Directions
Set down exactly, from the records below, the line with "Click Brann's first" through the line with "Open the 技术分析", and nothing else.

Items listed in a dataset
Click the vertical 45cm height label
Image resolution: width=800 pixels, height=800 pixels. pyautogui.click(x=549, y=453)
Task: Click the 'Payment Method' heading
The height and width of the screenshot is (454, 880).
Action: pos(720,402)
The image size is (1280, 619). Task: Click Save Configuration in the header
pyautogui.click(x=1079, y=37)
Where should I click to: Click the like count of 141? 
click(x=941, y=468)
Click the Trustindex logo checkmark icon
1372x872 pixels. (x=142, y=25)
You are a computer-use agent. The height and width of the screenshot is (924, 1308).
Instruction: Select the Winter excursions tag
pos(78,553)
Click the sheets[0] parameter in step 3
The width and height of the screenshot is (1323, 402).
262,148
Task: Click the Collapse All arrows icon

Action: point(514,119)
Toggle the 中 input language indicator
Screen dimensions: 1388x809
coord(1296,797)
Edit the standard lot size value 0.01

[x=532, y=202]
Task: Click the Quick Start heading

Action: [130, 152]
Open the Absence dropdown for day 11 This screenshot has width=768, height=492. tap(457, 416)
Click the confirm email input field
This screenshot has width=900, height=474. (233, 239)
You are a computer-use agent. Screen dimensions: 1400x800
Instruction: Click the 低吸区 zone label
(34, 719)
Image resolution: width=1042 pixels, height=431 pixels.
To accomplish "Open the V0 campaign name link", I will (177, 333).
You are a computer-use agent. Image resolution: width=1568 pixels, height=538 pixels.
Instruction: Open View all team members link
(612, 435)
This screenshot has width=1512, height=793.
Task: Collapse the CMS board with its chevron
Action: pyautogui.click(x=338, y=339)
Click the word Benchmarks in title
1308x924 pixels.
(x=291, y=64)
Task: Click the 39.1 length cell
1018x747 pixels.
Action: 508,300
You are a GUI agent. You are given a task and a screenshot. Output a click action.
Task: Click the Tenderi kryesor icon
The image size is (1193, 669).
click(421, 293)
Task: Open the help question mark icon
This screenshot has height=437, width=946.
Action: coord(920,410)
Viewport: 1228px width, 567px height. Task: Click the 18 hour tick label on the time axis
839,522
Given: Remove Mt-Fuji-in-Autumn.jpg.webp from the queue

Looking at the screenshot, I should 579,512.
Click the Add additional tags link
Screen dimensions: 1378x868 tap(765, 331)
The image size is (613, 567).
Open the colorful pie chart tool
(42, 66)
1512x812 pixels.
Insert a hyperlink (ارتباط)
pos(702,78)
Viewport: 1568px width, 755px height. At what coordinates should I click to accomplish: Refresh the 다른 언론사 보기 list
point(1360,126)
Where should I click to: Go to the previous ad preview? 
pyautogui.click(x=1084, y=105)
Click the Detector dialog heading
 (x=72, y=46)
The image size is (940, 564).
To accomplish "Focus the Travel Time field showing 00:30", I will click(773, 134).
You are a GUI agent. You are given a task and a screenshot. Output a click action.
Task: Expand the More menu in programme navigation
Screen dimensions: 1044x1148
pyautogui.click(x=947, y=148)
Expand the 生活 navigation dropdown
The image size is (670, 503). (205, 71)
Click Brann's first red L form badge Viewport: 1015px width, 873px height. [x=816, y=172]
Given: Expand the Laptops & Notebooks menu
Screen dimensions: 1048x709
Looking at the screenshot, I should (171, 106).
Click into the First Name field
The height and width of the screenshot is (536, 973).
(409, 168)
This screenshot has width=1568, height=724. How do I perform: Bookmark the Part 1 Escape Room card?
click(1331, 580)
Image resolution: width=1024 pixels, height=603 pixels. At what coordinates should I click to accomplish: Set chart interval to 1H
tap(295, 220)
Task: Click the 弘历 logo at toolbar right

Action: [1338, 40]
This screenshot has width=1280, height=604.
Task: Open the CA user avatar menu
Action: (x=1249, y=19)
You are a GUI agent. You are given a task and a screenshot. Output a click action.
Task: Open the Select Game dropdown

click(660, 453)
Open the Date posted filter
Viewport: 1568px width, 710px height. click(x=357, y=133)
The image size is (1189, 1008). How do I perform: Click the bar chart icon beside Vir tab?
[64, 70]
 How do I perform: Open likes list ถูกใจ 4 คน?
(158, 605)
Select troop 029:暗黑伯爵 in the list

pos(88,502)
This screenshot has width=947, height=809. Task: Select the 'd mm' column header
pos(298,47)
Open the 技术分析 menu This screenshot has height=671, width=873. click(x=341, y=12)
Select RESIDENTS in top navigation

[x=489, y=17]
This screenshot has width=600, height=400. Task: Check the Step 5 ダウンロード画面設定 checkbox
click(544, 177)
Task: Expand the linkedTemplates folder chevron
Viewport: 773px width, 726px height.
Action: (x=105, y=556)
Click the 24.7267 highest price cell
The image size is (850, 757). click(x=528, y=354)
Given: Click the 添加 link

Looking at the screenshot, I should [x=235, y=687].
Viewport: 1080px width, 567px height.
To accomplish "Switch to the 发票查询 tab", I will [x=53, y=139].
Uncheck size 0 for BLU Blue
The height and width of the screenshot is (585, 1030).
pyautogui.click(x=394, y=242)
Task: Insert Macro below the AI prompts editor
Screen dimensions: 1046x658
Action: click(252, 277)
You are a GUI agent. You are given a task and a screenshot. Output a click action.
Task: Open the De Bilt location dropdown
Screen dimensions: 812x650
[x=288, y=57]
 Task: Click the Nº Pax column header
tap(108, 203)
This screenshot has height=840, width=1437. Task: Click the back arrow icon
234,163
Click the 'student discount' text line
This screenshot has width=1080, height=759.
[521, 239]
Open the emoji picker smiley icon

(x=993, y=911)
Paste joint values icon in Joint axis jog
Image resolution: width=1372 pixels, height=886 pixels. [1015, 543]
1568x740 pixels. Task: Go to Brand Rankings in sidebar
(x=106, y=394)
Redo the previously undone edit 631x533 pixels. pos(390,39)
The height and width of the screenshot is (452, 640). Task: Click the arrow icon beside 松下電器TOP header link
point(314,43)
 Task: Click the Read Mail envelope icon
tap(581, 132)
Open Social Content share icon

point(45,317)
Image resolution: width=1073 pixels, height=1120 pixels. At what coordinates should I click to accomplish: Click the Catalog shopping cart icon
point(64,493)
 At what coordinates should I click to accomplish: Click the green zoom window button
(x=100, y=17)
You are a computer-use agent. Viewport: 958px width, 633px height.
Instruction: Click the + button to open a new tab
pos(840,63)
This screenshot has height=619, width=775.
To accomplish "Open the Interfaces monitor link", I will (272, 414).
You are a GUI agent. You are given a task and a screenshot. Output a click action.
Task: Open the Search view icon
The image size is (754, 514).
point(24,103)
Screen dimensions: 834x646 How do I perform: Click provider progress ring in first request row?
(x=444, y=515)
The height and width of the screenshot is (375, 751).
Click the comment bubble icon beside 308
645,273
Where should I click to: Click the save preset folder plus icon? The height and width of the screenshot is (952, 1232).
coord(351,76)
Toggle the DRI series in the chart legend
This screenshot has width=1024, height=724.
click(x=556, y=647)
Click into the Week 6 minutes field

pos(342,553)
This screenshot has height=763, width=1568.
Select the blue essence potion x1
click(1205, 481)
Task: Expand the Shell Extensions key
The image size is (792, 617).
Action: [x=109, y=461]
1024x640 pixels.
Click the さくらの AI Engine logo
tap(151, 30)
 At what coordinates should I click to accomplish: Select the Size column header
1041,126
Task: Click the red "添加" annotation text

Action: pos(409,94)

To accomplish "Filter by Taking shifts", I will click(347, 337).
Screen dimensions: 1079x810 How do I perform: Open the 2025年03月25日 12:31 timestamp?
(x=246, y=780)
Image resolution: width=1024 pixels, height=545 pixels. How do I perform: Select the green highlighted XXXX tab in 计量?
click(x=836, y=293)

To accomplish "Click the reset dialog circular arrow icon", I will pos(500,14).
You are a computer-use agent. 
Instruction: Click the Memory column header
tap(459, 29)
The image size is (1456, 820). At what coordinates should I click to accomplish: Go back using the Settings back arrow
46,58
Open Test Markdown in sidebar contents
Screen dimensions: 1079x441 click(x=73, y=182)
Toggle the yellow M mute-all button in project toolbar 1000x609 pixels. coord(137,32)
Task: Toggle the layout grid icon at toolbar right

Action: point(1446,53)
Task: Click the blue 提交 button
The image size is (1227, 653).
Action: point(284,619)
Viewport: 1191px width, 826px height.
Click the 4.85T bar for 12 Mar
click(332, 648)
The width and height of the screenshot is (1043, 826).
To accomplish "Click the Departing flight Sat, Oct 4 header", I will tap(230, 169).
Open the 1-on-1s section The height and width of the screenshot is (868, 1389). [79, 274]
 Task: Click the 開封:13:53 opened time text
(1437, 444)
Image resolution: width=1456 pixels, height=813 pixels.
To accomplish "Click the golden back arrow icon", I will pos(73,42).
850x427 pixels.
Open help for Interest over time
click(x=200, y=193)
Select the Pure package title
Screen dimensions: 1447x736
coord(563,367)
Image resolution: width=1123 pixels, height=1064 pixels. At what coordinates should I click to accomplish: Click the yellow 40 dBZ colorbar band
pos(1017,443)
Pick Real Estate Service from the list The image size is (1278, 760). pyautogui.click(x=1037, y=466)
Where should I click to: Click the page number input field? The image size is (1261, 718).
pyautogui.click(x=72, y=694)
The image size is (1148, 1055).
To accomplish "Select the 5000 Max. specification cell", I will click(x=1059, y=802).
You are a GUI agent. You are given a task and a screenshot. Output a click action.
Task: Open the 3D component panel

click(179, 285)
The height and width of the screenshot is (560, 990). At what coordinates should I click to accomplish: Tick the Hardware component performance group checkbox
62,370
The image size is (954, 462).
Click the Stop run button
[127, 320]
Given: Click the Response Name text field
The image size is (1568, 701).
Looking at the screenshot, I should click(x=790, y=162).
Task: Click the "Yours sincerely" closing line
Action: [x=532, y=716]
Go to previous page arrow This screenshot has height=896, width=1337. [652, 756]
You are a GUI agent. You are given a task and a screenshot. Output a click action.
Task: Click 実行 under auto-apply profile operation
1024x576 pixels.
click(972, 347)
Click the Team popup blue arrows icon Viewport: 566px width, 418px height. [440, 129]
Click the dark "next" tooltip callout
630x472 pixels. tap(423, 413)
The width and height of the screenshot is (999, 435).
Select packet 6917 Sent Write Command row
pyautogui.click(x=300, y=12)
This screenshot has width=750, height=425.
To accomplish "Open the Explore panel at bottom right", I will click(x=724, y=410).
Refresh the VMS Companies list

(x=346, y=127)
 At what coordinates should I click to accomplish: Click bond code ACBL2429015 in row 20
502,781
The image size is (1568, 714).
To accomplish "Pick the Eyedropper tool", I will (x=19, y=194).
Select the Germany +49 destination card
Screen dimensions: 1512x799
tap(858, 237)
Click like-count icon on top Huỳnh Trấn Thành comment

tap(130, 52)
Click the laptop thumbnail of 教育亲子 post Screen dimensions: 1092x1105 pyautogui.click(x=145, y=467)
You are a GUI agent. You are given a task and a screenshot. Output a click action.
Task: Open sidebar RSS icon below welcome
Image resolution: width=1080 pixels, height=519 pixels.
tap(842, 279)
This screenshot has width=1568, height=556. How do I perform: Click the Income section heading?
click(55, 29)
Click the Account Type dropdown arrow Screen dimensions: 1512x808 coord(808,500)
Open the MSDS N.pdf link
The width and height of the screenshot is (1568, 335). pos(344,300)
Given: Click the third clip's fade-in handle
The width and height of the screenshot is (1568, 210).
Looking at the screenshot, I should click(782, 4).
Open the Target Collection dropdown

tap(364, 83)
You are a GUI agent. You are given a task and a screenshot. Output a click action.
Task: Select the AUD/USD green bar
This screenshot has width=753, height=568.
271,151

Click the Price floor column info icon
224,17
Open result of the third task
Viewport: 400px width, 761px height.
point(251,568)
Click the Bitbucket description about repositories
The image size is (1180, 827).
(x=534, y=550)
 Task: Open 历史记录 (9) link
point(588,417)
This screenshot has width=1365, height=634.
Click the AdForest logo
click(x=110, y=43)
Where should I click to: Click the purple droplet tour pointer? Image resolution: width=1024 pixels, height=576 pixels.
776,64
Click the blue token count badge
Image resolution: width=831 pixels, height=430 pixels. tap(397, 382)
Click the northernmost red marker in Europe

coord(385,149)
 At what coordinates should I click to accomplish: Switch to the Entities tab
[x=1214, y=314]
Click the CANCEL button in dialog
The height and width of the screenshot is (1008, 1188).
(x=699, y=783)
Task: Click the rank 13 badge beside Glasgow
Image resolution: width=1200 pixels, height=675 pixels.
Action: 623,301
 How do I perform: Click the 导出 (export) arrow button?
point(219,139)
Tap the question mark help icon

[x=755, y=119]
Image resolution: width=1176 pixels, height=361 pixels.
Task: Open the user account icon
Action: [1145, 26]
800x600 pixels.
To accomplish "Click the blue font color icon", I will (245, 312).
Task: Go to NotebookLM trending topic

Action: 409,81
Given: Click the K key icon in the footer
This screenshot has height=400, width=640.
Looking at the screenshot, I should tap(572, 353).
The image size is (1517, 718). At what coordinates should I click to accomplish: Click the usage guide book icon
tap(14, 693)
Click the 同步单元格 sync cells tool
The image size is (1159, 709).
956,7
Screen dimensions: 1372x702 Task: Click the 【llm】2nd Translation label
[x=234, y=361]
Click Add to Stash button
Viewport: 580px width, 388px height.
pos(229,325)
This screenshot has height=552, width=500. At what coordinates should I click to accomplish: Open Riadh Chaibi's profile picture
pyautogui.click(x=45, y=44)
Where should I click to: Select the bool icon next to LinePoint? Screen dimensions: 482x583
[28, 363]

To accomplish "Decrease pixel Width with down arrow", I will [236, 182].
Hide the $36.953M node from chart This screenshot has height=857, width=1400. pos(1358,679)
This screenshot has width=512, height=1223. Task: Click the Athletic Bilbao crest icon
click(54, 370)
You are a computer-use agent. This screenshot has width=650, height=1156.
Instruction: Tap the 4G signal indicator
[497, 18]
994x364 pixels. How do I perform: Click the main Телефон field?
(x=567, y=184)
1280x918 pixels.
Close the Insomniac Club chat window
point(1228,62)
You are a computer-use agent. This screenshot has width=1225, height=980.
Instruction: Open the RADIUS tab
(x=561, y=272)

Task result
Click Brann's first red L form badge Viewport: 1015px width, 873px height. [x=816, y=172]
Given: Expand the Laptops & Notebooks menu
Screen dimensions: 1048x709
Looking at the screenshot, I should (171, 106).
Click into the First Name field
The height and width of the screenshot is (536, 973).
(409, 168)
This screenshot has width=1568, height=724. How do I perform: Bookmark the Part 1 Escape Room card?
click(1331, 580)
Image resolution: width=1024 pixels, height=603 pixels. At what coordinates should I click to accomplish: Set chart interval to 1H
tap(295, 220)
Task: Click the 弘历 logo at toolbar right

Action: [1338, 40]
This screenshot has width=1280, height=604.
Task: Open the CA user avatar menu
Action: (x=1249, y=19)
You are a GUI agent. You are given a task and a screenshot. Output a click action.
Task: Open the Select Game dropdown

click(660, 453)
Open the Date posted filter
Viewport: 1568px width, 710px height. click(x=357, y=133)
The image size is (1189, 1008). How do I perform: Click the bar chart icon beside Vir tab?
[64, 70]
 How do I perform: Open likes list ถูกใจ 4 คน?
(158, 605)
Select troop 029:暗黑伯爵 in the list

pos(88,502)
This screenshot has width=947, height=809. Task: Select the 'd mm' column header
pos(298,47)
Open the 技术分析 menu This screenshot has height=671, width=873. click(x=341, y=12)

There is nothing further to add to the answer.